I like Robert Wright and enjoyed his recent book The Evolution of God. One thing I value about him is his candor. Thus in his New York Times op-ed yesterday proposing a “grand bargain” between religion and science (i.e., Darwinism), he can’t help but blurt out what would be asked in this bargain even of religious believers who think they’ve already managed to square God with Darwin. Such believers, notably adherents of “theistic evolution,” with their minimalist view of the Deity, should be prepared to “scale back their conception of God’s role in creation.” If I’m reading Bob Wright correctly, even the theism-lite of theistic evolution can be reconciled with a full-bodied Darwinism only at the cost of further “scaling back” any remotely traditional estimation of God’s role in the history of life. Have I not said that to you before? Now do you believe me?

■ Task instructions:
1. In the passage on Robert Wright's op-ed, what does his New York Times op-ed propose?
2. Transcribe the passage on Robert Wright's op-ed, beginning at the words "I like Robert" and stopping after the words "you believe me?".

■ Source material:
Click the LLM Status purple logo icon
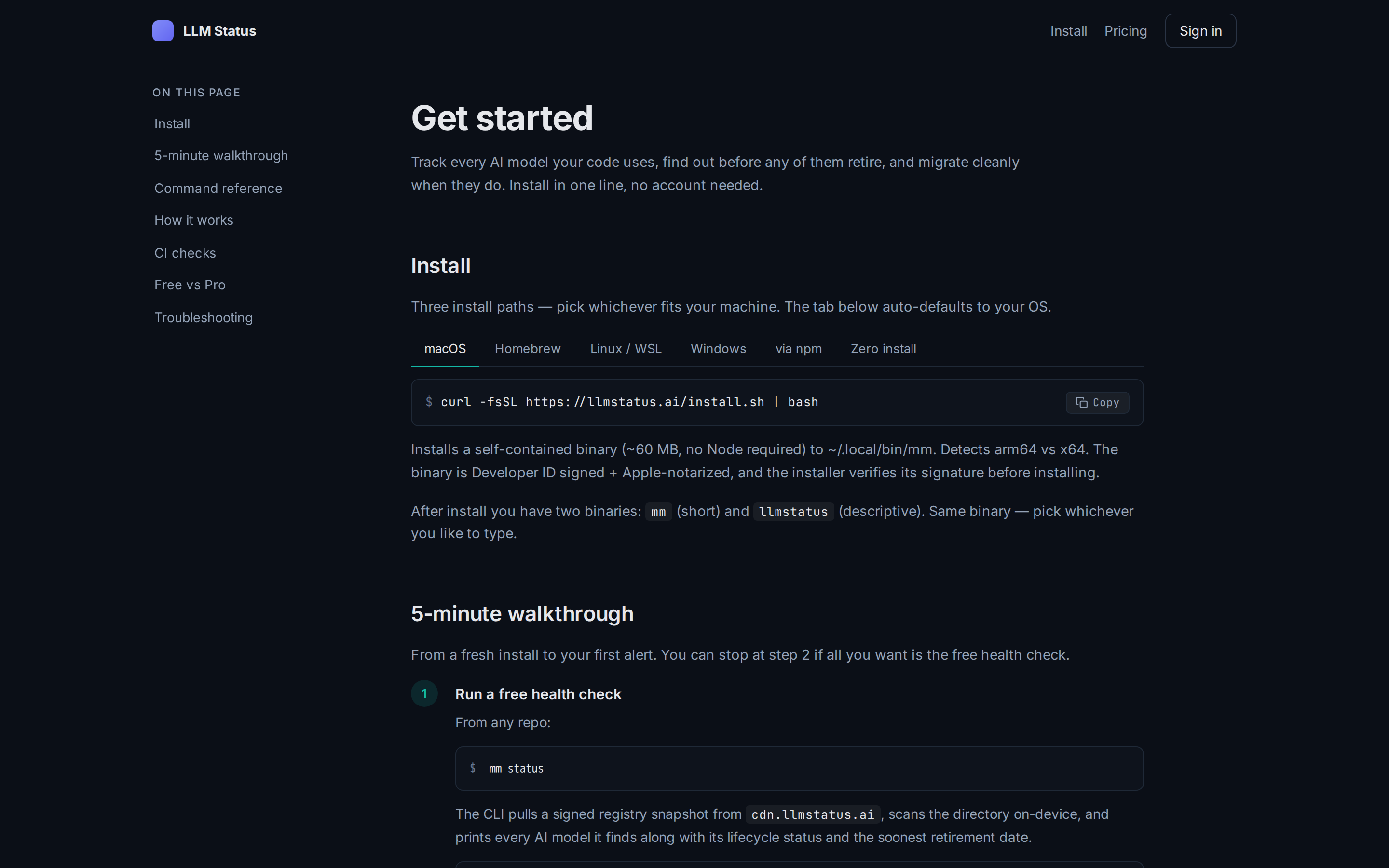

■ List of solutions:
1. A "grand bargain" between religion and science (i.e., Darwinism).

2.
I like Robert Wright and enjoyed his recent book The Evolution of God. One thing I value about him is his candor. Thus in his New York Times op-ed yesterday proposing a “grand bargain” between religion and science (i.e., Darwinism), he can’t help but blurt out what would be asked in this bargain even of religious believers who think they’ve already managed to square God with Darwin. Such believers, notably adherents of “theistic evolution,” with their minimalist view of the Deity, should be prepared to “scale back their conception of God’s role in creation.” If I’m reading Bob Wright correctly, even the theism-lite of theistic evolution can be reconciled with a full-bodied Darwinism only at the cost of further “scaling back” any remotely traditional estimation of God’s role in the history of life. Have I not said that to you before? Now do you believe me?